When they are no longer able to look after themselves, narcissists shut down and may occasionally behave like a non-narcissist person. Family members may cling to this with hope but the progression of the dementia is too advanced. Anger outbursts will be common as well as paranoid delusions.
Increased Risk of Alzheimer's Disease
Research suggests that narcissists are at a higher risk of developing Alzheimer's disease. The link between narcissism and Alzheimer's disease isn't completely clear, but it may be caused by the long-term effects of narcissistic personality disorder on the brain.
At the end of a relationship, narcissists may become combative, passive-aggressive, hostile, and even more controlling. People with NPD often fail to understand other people's needs and values. They are hyper focused on their egos, but do not account for how their actions affect others.
According to Julie L. Hall, author of “The Narcissist in Your Life: Recognizing the Patterns and Learning to Break Free,” narcissists become more extreme versions of their worst selves as they age, which includes becoming more desperate, deluded, paranoid, angry, abusive, and isolated.
This is what happens to a narcissist in the end: they become insecure and helpless. They realize they can't charm anyone, so they grow submissive and lonely. In the end, aging narcissists become needier yet quieter, finally accepting that people avoid them as they all know his/her true nature.
The narcissist often engages in self-defeating and self-destructive behaviours.
According to Thomaes & Brummelman, the development of narcissism begins at around the ages of 7 or 8. This is the time when children begin to evaluate themselves according to how they perceive others.

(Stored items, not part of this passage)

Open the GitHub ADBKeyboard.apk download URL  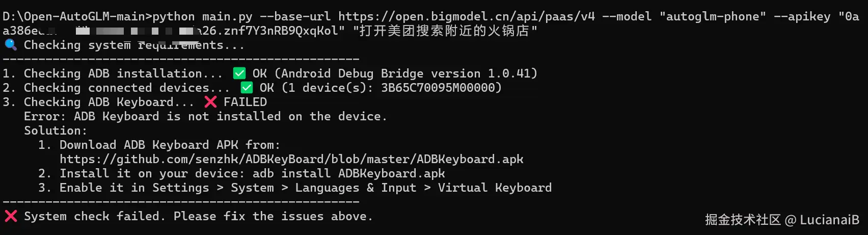tap(291, 159)
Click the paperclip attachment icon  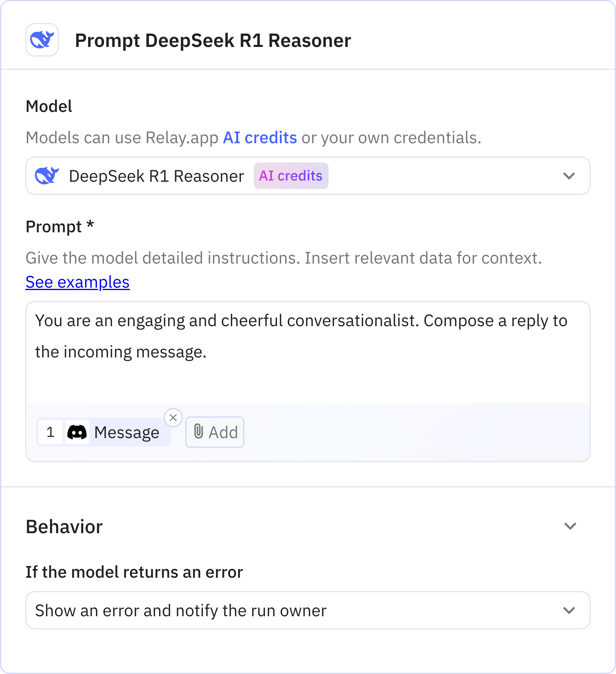click(199, 431)
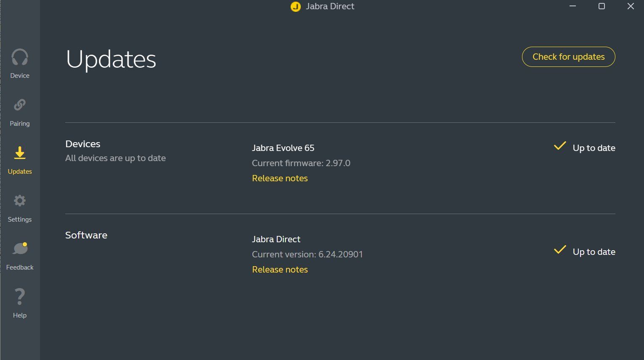Click the Current version 6.24.20901 text
The height and width of the screenshot is (360, 644).
(x=307, y=254)
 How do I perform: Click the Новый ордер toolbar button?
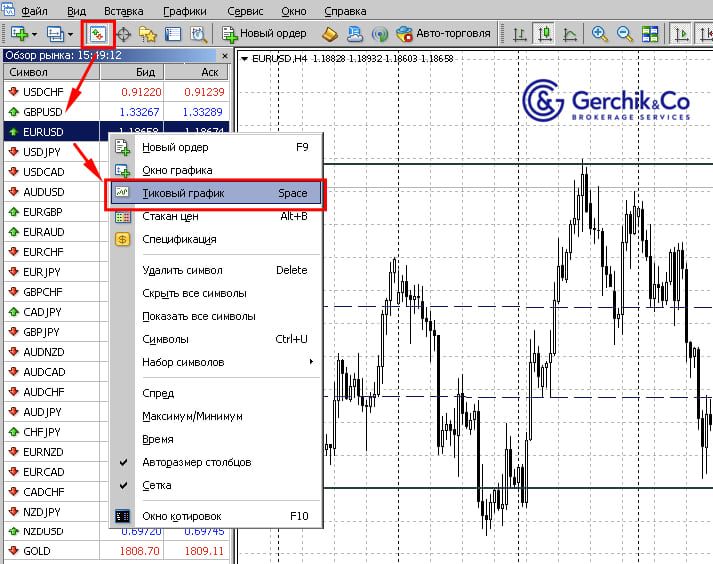265,34
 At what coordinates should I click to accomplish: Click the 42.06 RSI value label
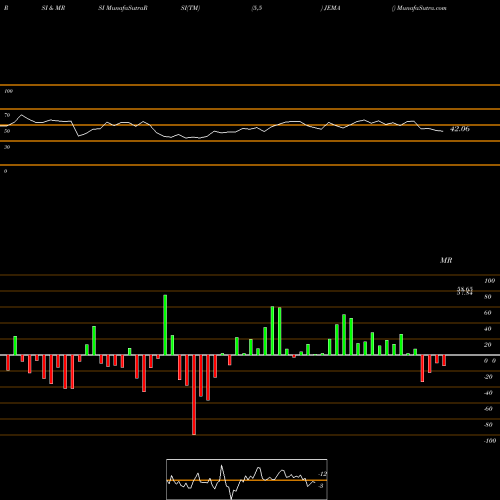(460, 129)
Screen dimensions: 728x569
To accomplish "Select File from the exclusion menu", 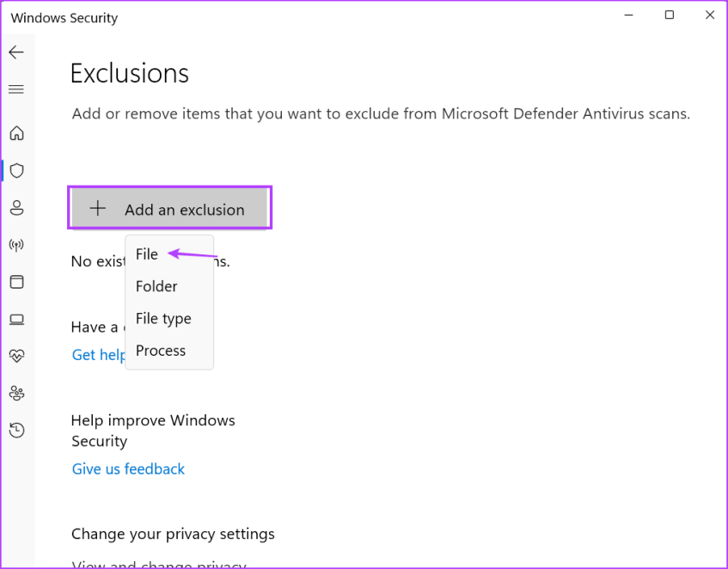I will pos(147,254).
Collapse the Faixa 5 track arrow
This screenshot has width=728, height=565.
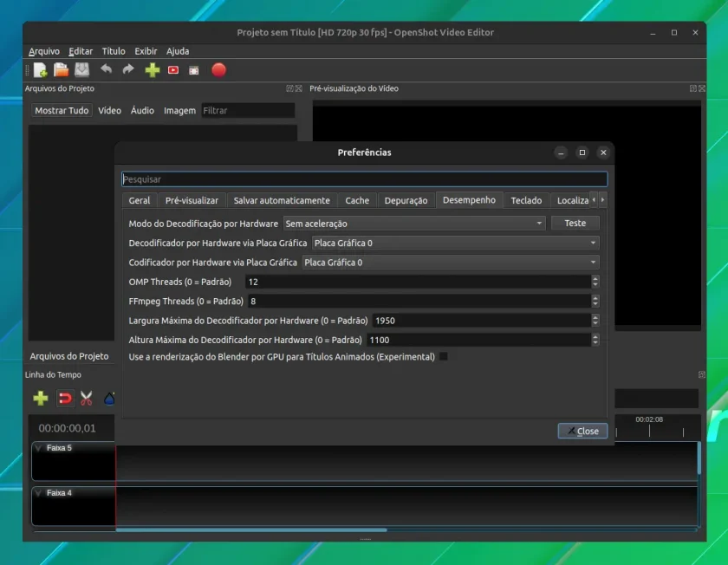point(38,448)
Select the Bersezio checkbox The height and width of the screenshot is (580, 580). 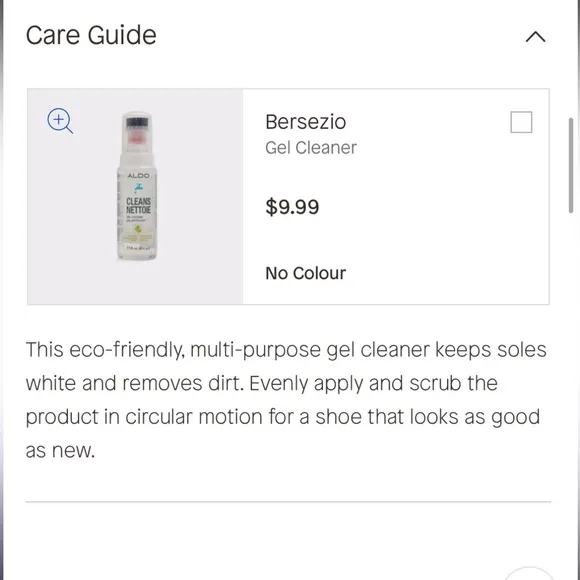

Someone can't be officially diagnosed with narcissistic personality disorder (NPD), a condition where a person has an extremely heightened sense of self-importance as a defense mechanism, until age 18 when their personality fully develops.
3% of subjects showed increased narcissistic traits between the ages of 18 and 41. The belief that one is smarter, better looking, more successful and more deserving than others — a personality trait known as narcissism — tends to wane as a person matures, a new study confirms.
Narcissistic parents are often emotionally abusive to their children, holding them to impossible and constantly changing expectations. Those with narcissistic personality disorder are highly sensitive and defensive. They tend to lack self-awareness and empathy for other people, including their own children.
On the other extreme, persons with vulnerable narcissism may present with salient features of dysthymia, depression, and anhedonia. However, the grandiosity and need for admiration would be prominent despite the affective symptoms, which would differentiate it from a major depressive disorder.
Narcissistic personality disorder is a mental health condition in which people have an unreasonably high sense of their own importance. They need and seek too much attention and want people to admire them. People with this disorder may lack the ability to understand or care about the feelings of others.
Long-term abuse can change a victim's brain, resulting in cognitive decline and memory loss. In turn, the changes in the brain can increase the risk for chronic stress, PTSD, and symptoms of self-sabotage.
The development of narcissistic traits is in many cases, a consequence of neglect or excessive appraisal. In some cases, this pathological self-structure arises under childhood conditions of inadequate warmth, approval and excessive idealization, where parents do not see or accept the child as they are.
Does Narcissism Run in Families? Whatever role genes play in narcissism, NPD definitely can run in families. That's because parents with NPD themselves are liable to create the exact conditions that put their children at risk of developing the disorder.
No one is exempt from narcissistic projection, not even their children. It often comes as a shock to people who have children with pathological narcissists how easily some of them abandon their children. Many narcissistic parents have an emotionally immature worldview.
However, some studies have also pointed out that narcissistic characteristics may not only arise from childhood environments characterized by neglect/abuse, but also from environments in which a child is sheltered or overly praised [11,14,15].
Unlike fine wine or cheese, narcissists don't get better with age. They don't mellow, become wise, or develop late-onset self-awareness. Their personalities intensify, and without their ability to control others, they become bitter, defensive, and bossy.
Through PAS, narcissists use their children as pawns to get back at their ex in an effort to prove their dominance. To protect you and your child's best interests, it is crucial to understand what PAS is and what you can do if you believe your ex-spouse is using this as a tactic with your children.
They demand respect, and give none in return. For a narcissist, their needs must always be put first, and they will never reciprocate those feelings for anyone else. The world revolves around them, and everyone who happens to be part of that world should go along with it.
However, research indicates that unlike Narcissus staring at himself reflecting in the pool, many narcissists actually aren't in love with themselves after all. Quite the opposite, in fact. Much of the time, a narcissist's behaviour isn't driven by self-love – rather, self-hatred.
"Narcissism has never been about self-love – it is almost entirely about self-loathing." It's long been established that there are two types of narcissists: "vulnerable" ones, who have low self-esteem and crave affirmation, and "grandiose" ones, who have a genuinely overinflated sense of self.